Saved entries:
· · · ·

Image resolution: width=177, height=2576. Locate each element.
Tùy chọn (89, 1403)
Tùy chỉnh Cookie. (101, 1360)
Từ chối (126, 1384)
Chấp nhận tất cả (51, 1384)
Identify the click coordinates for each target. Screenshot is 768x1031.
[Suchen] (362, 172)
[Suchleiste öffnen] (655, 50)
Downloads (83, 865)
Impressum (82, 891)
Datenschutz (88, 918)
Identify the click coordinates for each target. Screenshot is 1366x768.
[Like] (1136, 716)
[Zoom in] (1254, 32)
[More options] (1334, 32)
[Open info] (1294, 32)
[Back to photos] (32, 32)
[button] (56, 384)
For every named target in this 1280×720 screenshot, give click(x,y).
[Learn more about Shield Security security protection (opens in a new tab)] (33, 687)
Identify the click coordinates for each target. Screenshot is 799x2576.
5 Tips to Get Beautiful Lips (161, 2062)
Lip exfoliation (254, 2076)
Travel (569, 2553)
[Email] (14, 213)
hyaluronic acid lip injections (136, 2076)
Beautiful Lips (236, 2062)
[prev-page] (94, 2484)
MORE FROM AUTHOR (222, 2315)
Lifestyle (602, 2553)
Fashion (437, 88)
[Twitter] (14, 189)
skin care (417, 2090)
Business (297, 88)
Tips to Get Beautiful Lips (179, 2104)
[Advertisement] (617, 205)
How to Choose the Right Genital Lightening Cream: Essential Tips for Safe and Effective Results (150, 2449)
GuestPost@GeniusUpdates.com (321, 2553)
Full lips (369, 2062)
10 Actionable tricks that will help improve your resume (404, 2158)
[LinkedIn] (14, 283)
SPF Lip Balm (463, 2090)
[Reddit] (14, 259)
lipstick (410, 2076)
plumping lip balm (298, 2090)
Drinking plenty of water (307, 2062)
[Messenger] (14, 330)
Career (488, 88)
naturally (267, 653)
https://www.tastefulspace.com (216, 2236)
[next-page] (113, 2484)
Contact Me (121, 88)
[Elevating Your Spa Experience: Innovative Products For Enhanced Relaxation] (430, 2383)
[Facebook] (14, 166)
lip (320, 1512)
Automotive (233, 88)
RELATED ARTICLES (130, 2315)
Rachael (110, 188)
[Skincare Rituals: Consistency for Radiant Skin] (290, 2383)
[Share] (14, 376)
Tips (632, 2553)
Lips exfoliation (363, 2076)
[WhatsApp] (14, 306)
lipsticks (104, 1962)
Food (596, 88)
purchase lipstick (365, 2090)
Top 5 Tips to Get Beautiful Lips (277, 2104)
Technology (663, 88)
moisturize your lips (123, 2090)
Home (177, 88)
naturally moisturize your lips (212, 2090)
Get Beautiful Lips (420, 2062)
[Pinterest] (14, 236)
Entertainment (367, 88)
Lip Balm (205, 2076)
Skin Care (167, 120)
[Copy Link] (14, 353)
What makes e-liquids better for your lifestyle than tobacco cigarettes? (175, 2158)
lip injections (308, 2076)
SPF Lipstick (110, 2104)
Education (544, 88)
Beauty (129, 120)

· · · ·

** WHAT THIS TASK INVOLVES **
Start at the line containing "RELATED ARTICLES (130, 2315)" and transcribe through the end of the entries. Please keep both ends and add nothing.

** ANSWER TO THE PROBLEM **
RELATED ARTICLES (130, 2315)
Rachael (110, 188)
[Skincare Rituals: Consistency for Radiant Skin] (290, 2383)
[Share] (14, 376)
Tips (632, 2553)
Lips exfoliation (363, 2076)
[WhatsApp] (14, 306)
lipsticks (104, 1962)
Food (596, 88)
purchase lipstick (365, 2090)
Top 5 Tips to Get Beautiful Lips (277, 2104)
Technology (663, 88)
moisturize your lips (123, 2090)
Home (177, 88)
naturally moisturize your lips (212, 2090)
Get Beautiful Lips (420, 2062)
[Pinterest] (14, 236)
Entertainment (367, 88)
Lip Balm (205, 2076)
Skin Care (167, 120)
[Copy Link] (14, 353)
What makes e-liquids better for your lifestyle than tobacco cigarettes? (175, 2158)
lip injections (308, 2076)
SPF Lipstick (110, 2104)
Education (544, 88)
Beauty (129, 120)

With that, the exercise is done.